Input for this task –
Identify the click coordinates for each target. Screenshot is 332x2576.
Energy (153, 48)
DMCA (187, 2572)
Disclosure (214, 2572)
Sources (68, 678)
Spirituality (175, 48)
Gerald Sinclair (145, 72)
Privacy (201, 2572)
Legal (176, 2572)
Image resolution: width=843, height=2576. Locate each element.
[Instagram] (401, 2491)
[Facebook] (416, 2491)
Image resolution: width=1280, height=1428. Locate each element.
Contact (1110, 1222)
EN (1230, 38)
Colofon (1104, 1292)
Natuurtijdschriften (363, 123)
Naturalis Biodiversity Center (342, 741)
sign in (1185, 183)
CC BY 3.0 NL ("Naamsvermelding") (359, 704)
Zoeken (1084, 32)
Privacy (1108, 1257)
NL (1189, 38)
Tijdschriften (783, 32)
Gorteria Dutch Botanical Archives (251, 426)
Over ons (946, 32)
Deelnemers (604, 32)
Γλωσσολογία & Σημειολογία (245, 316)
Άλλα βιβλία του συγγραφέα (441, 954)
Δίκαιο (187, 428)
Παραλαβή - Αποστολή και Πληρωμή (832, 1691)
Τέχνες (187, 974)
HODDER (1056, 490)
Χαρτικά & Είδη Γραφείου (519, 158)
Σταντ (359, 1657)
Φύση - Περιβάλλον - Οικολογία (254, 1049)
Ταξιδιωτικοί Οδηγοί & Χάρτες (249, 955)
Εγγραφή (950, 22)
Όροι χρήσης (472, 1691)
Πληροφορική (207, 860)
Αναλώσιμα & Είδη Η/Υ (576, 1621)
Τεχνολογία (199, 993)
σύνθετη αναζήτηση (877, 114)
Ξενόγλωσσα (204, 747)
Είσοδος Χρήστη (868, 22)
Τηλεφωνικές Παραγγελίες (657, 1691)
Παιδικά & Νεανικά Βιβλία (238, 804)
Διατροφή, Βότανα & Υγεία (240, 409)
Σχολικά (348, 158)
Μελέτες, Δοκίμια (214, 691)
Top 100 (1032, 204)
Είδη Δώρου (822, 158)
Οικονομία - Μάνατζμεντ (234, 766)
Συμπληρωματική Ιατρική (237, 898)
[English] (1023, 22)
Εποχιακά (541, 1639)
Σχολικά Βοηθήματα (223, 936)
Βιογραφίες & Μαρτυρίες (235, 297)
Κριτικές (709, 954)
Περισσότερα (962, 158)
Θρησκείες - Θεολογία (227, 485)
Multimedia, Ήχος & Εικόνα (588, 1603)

Exercise prompt – Exactly repeat the lines above, from the opening line through the one with "Tijdschriften (783, 32)", and include nothing else.

Finished task –
Identify the click coordinates for each target. Screenshot is 332x2576.
Energy (153, 48)
DMCA (187, 2572)
Disclosure (214, 2572)
Sources (68, 678)
Spirituality (175, 48)
Gerald Sinclair (145, 72)
Privacy (201, 2572)
Legal (176, 2572)
Image resolution: width=843, height=2576. Locate each element.
[Instagram] (401, 2491)
[Facebook] (416, 2491)
Image resolution: width=1280, height=1428. Locate each element.
Contact (1110, 1222)
EN (1230, 38)
Colofon (1104, 1292)
Natuurtijdschriften (363, 123)
Naturalis Biodiversity Center (342, 741)
sign in (1185, 183)
CC BY 3.0 NL ("Naamsvermelding") (359, 704)
Zoeken (1084, 32)
Privacy (1108, 1257)
NL (1189, 38)
Tijdschriften (783, 32)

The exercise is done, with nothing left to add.